Per quanto riguarda il quarto trimestre del 2020, quello più vicino ai giorni odierni, l’indice dei servizi si abbassa del 2,2% rispetto al trimestre precedente. L’indice generale grezzo registra un calo, in termini tendenziali, del 7,6%.

Le flessioni maggiori per l’ultimo trimestre, si sono avute nei seguenti campi:

  • attività dei servizi di alloggio e ristorazione (-32,8%);
  • commercio e riparazione di autoveicoli e motocicli (-1,2%);
  • attività professionali, scientifiche e tecniche (-0,6%);
  • servizi di informazione e comunicazione (-0,5%).

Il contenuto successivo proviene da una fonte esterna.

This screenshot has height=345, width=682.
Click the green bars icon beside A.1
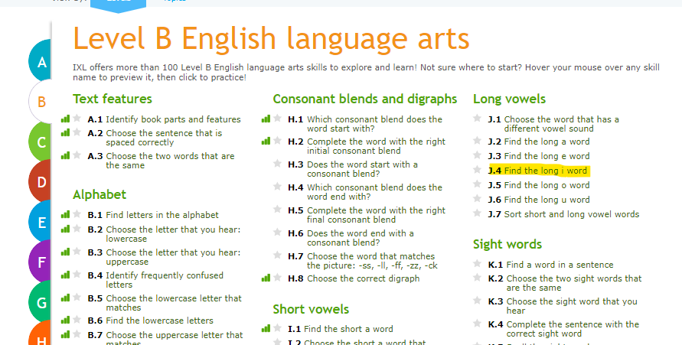click(x=65, y=119)

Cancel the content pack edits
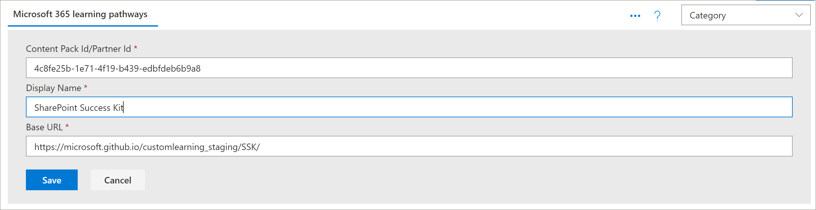point(117,180)
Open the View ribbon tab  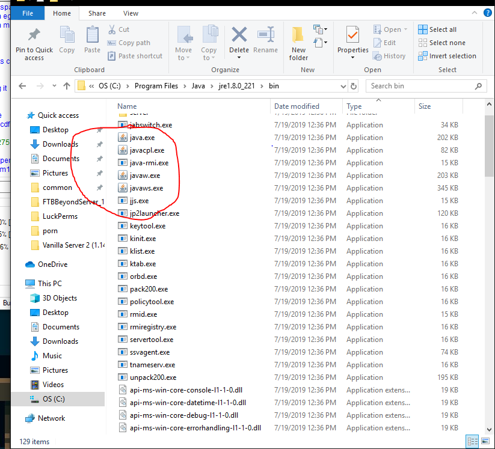(x=131, y=13)
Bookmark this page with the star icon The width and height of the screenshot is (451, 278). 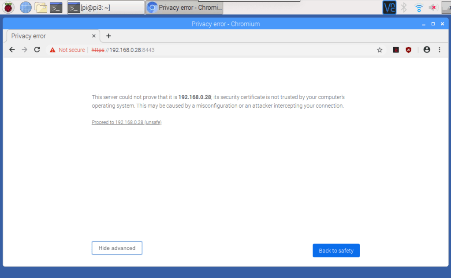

Incrementi del fatturato invece, che vedono alla ribalta i settori delle agenzie di viaggio, e servizi di supporto alle imprese, e trasporti del magazzinaggio. Rispetto al trimestre medesimo dell’anno precedente, si registrano, come era previsto, contrazioni più nette:

  • servizi di alloggio e ristorazione (-50,0%);
  • agenzie di viaggio e i servizi di supporto alle imprese (-16,3%);
  • trasporto e magazzinaggio (-16,1%);
  • attività professionali, scientifiche e tecniche (-3,7%);
  • commercio e riparazione di autoveicoli e motocicli (-2,2%);
  • servizi di informazione e comunicazione (-0,5%).